First, compare the runtime of the original and optimized BubbleSort binaries. A shorter runtime provides an initial indication that BOLT improved the code layout.
time out/bsort
Bubble sorting 10000 elements
280 ms (first=100669 last=2147469841)
out/bsort 0.28s user 0.00s system 99% cpu 0.282 total
time out/bsort.opt.brbe
Bubble sorting 10000 elements
147 ms (first=100669 last=2147469841)
out/bsort.opt.brbe 0.15s user 0.00s system 99% cpu 0.148 total
In this example, the optimized binary runs in about 147 ms, compared with 280 ms for the original binary. This corresponds to roughly a 2× speedup. The improvement is large because the example program intentionally creates poor code locality. Real applications typically show smaller but still meaningful improvements after BOLT optimization.
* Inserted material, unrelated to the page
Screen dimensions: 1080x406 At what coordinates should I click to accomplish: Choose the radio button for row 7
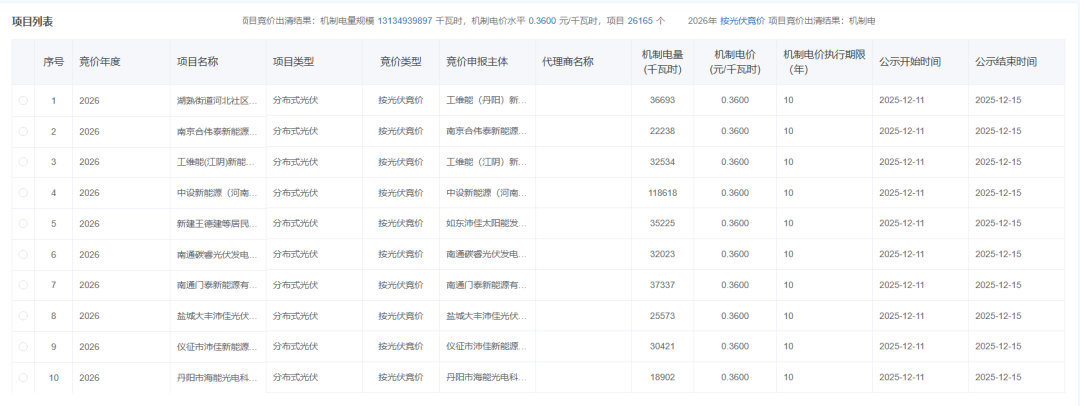pyautogui.click(x=23, y=285)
Next, apply the TopDown Methodology again to verify that BOLT improved the code layout. The runtime comparison shows the performance impact, but the TopDown metrics reveal how the optimization affects processor behavior. Run the same tool used earlier when evaluating whether the program was a good BOLT candidate. This time, run it on the optimized binary, for example, the BRBE-optimized version.
topdown-tool ./out/bsort.opt.brbe
__output__ CPU Neoverse V1 metrics
__output__ ├── Stage 1 (Topdown metrics)
__output__ │ └── Topdown Level 1 (Topdown_L1)
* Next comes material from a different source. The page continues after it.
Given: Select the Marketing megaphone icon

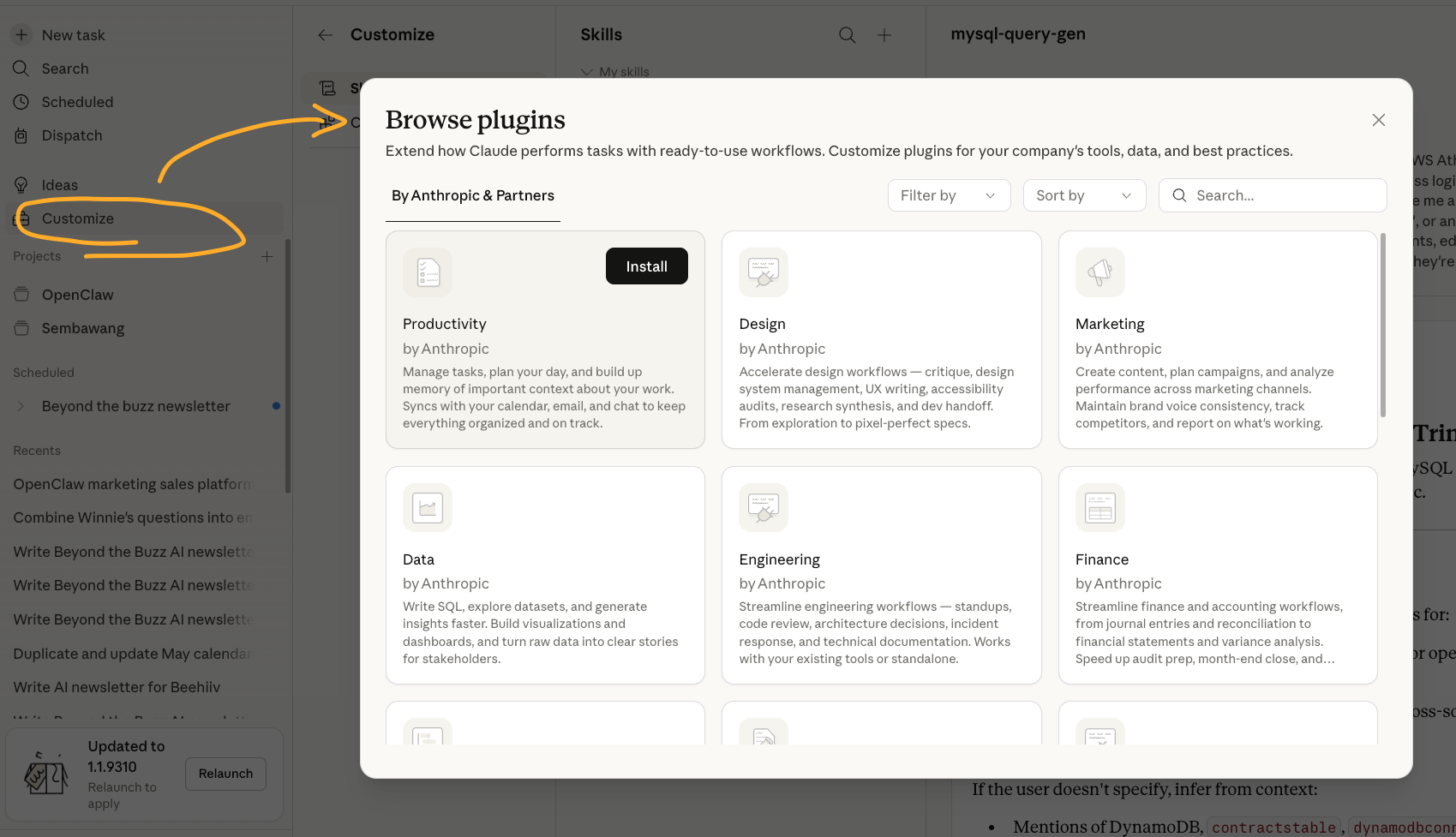Looking at the screenshot, I should pos(1099,272).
__output__ │ └── ┏━━━━━━━━━━━━━━━━━┳━━━━━━━┳━━━━━━┓
__output__ │ ┃ Metric ┃ Value ┃ Unit ┃
__output__ │ ┡━━━━━━━━━━━━━━━━━╇━━━━━━━╇━━━━━━┩
__output__ │ │ Backend Bound │ 11.19 │ % │
__output__ │ │ Bad Speculation │ 24.86 │ % │
__output__ │ » │ Frontend Bound │ 36.10 │ % │ «
__output__ │ │ Retiring │ 28.42 │ % │
__output__ │ └─────────────────┴───────┴──────┘
__output__ └── Stage 2 (uarch metrics)
__output__ ├── Misses Per Kilo Instructions (MPKI)
__output__ │ └── ┏━━━━━━━━━━━━━━━━━━━━━━━━━┳━━━━━━━┳━━━━━━━━━━━━━━━━━━━━━━━━━━━━━━━┓
__output__ │ ┃ Metric ┃ Value ┃ Unit ┃
__output__ │ ┡━━━━━━━━━━━━━━━━━━━━━━━━━╇━━━━━━━╇━━━━━━━━━━━━━━━━━━━━━━━━━━━━━━━┩
__output__ │ │ Branch MPKI │ 9.799 │ misses per 1,000 instructions │
__output__ │ » │ L1I Cache MPKI │ 0.019 │ misses per 1,000 instructions │ «
__output__ │ └─────────────────────────┴───────┴───────────────────────────────┘
__output__ ...
perf stat -e instructions,L1-icache-misses:u ./out/bsort.opt.brbe
__output__ Performance counter stats for './out/bsort.opt.brbe':
__output__
__output__ 982204165 instructions
__output__ 3807 L1-icache-misses
__output__
__output__ 0.147606245 seconds time elapsed
__output__
__output__ 0.147644000 seconds user
__output__ 0.000000000 seconds sys
Compare these metrics with the earlier results collected from the original binary. After optimization, both frontend bound and L1I MPKI should decrease.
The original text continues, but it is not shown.